(Collected data entries)

───

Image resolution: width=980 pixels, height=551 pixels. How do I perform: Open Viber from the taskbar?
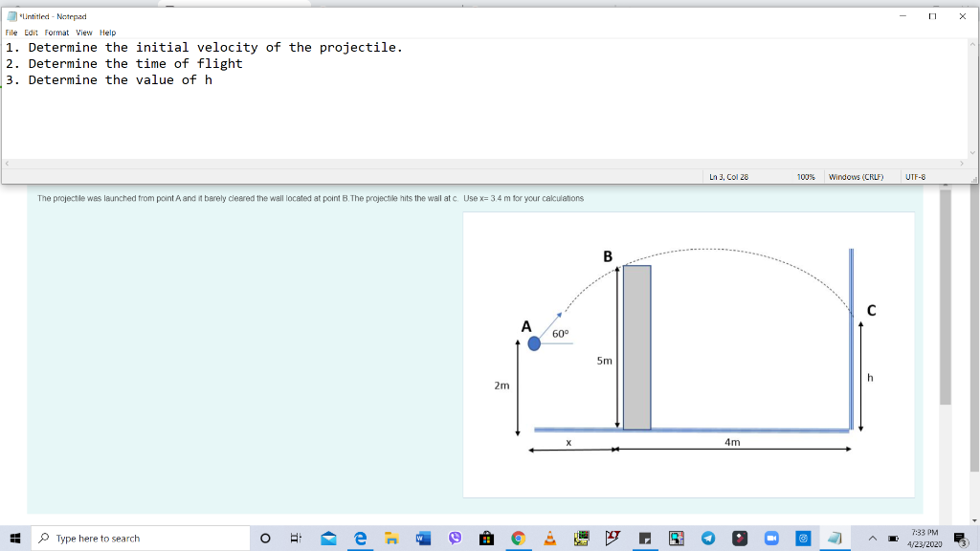pos(454,538)
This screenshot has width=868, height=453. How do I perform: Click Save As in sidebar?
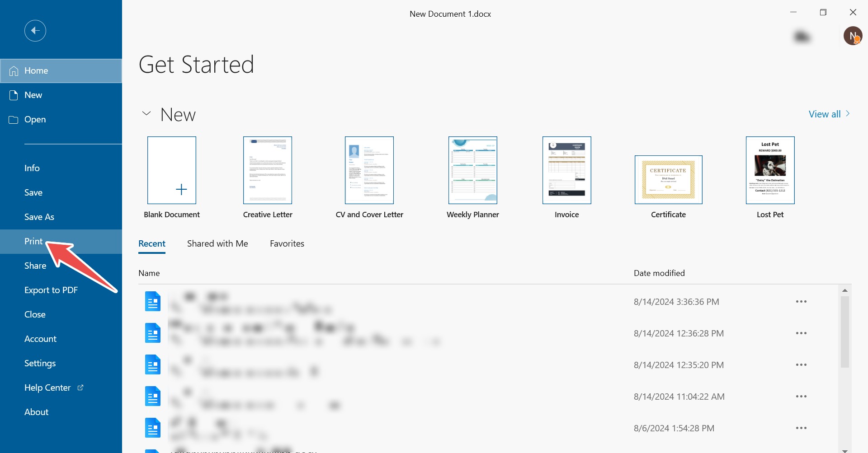coord(39,217)
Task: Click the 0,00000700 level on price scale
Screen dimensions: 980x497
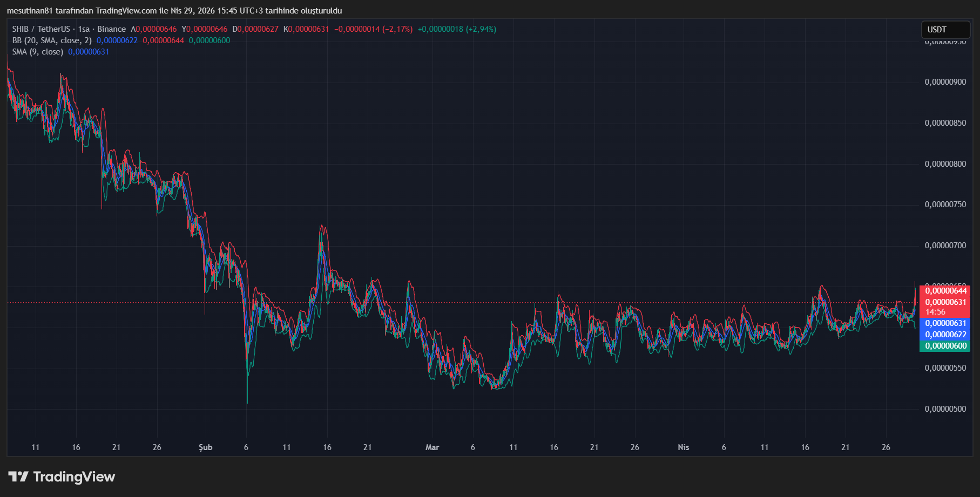Action: pos(945,246)
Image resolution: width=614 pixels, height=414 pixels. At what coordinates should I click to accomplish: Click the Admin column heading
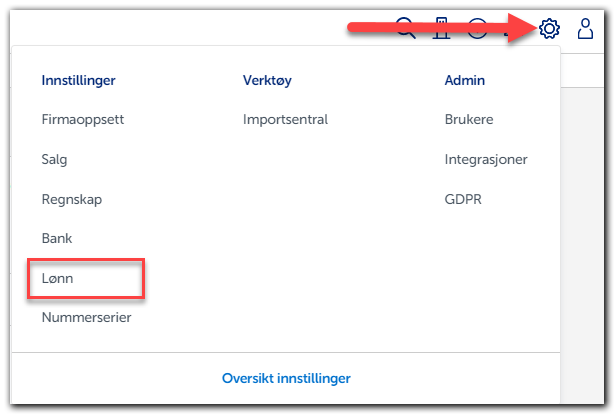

───

#### Task brief:
Could you give all of the data again exactly as written, omitting any pictures?

#### Expected answer:
Image resolution: width=980 pixels, height=551 pixels. How do I perform: Open Viber from the taskbar?
pos(454,538)
This screenshot has width=868, height=453. How do I perform: Click Save As in sidebar?
coord(39,217)
Task: Click the 0,00000700 level on price scale
Screen dimensions: 980x497
Action: pos(945,246)
Image resolution: width=614 pixels, height=414 pixels. At what coordinates should I click to accomplish: Click the Admin column heading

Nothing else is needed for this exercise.